EXERCISE PROMPT
The result should be every line of the listing that contains "thumbnail".
* * *
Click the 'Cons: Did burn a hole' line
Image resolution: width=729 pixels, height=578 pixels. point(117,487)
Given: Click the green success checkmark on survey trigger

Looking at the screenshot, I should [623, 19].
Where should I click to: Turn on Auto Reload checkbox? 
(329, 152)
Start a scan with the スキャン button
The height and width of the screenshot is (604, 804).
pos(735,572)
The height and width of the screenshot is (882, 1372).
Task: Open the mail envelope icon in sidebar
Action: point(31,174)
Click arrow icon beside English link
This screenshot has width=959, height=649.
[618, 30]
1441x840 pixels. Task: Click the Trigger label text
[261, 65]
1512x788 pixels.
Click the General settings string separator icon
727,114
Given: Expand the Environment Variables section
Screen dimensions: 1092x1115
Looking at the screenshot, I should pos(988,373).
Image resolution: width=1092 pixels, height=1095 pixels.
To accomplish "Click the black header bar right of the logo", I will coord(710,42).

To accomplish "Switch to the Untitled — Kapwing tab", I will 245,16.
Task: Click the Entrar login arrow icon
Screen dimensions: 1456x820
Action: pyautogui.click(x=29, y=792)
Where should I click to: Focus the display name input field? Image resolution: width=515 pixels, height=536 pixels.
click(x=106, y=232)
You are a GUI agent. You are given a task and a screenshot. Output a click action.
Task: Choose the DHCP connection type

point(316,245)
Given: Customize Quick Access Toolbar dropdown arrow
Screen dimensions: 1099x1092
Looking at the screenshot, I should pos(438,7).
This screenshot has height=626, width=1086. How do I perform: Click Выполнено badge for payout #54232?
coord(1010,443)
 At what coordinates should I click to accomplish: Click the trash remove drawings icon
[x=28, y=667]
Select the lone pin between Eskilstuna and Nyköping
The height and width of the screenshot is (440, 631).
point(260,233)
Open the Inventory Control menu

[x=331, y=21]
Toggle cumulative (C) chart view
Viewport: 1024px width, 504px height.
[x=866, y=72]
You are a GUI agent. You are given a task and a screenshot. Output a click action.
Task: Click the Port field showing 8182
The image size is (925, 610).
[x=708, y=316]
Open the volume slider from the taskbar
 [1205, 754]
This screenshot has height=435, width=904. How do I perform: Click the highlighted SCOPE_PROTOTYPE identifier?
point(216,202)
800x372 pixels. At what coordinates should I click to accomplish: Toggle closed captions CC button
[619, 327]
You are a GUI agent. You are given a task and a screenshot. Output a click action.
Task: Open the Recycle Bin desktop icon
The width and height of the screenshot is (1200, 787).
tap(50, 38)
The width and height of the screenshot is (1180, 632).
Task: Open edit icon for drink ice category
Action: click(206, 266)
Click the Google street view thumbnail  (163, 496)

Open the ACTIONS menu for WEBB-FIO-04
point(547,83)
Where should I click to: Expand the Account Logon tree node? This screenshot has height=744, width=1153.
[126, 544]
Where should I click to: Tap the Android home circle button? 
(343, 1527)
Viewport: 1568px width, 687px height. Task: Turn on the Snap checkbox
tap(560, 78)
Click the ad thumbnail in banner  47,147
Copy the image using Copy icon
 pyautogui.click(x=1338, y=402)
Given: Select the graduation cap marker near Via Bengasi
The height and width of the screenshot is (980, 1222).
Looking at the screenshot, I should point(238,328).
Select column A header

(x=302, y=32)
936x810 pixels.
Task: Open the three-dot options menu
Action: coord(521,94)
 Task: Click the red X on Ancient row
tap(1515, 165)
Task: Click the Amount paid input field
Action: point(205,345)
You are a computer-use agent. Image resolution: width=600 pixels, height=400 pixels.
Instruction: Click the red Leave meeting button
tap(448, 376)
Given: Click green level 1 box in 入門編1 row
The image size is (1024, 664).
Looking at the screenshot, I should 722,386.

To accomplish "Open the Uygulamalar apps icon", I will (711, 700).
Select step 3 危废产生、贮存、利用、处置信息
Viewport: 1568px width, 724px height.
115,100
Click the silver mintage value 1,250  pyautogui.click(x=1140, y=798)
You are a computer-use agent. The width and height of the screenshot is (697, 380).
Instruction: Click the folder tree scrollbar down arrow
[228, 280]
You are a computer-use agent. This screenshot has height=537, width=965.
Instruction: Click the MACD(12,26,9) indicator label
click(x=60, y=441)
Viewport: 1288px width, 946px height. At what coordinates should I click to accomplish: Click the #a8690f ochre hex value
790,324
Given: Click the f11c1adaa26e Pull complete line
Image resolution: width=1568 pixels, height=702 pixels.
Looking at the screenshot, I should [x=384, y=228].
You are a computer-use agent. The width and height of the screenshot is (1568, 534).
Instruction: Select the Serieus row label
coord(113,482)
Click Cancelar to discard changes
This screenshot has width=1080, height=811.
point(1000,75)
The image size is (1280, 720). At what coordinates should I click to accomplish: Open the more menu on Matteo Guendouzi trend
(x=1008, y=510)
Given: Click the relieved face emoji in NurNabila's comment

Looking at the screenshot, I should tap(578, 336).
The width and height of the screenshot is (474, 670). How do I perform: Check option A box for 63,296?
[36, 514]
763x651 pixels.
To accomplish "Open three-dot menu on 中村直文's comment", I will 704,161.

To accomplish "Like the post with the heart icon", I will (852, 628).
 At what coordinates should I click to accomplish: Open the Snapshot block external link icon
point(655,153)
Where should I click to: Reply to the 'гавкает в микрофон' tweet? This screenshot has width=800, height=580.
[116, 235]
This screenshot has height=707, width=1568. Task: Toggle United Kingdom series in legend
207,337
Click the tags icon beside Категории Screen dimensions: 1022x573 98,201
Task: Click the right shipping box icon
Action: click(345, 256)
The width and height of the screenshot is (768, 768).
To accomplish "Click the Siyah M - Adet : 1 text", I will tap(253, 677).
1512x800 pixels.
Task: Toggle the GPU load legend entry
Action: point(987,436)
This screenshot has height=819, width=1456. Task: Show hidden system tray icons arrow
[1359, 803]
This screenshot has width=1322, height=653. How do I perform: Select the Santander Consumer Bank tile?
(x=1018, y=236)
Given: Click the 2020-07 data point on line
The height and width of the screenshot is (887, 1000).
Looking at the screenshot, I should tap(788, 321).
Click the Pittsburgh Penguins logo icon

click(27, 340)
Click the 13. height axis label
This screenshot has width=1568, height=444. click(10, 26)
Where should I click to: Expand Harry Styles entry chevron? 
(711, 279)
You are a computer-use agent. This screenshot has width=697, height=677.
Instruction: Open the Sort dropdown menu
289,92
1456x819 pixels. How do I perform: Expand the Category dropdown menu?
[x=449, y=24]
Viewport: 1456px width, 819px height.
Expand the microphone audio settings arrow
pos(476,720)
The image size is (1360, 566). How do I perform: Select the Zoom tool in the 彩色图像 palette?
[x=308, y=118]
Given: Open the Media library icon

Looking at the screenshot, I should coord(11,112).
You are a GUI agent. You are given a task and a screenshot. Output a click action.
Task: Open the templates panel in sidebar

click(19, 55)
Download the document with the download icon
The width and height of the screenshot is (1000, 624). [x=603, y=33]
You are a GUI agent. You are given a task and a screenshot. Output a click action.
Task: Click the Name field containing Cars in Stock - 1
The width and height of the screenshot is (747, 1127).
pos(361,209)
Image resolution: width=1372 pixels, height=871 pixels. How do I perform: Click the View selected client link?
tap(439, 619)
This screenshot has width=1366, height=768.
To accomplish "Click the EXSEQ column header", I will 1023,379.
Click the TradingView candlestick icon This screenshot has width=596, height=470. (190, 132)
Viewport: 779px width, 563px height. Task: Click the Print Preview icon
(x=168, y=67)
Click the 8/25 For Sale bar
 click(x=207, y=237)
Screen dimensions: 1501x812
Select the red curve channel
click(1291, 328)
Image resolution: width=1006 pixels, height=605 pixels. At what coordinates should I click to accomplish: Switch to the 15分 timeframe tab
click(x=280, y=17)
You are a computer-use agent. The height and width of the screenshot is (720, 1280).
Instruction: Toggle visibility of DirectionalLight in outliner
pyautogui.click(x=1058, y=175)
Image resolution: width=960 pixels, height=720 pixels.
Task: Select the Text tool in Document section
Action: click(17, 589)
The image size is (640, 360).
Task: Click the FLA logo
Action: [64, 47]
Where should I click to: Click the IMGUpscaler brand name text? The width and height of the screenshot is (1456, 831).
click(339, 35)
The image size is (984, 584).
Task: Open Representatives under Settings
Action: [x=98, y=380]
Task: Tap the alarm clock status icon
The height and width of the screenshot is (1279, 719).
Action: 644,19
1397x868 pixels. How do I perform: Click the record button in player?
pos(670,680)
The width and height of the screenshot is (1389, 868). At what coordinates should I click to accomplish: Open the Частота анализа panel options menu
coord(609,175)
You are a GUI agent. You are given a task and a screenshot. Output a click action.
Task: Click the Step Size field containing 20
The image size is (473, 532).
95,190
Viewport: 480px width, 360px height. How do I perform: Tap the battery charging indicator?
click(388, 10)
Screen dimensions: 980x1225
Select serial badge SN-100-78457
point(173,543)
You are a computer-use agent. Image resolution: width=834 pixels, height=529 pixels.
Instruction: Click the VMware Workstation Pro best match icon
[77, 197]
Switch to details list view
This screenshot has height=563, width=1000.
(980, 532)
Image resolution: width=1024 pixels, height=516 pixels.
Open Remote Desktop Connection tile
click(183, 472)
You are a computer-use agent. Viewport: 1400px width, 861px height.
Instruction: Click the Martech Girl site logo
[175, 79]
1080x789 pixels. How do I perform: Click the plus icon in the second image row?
* * *
YOUR SOLUTION
Click the Google street view thumbnail  (163, 496)
Click the ad thumbnail in banner  47,147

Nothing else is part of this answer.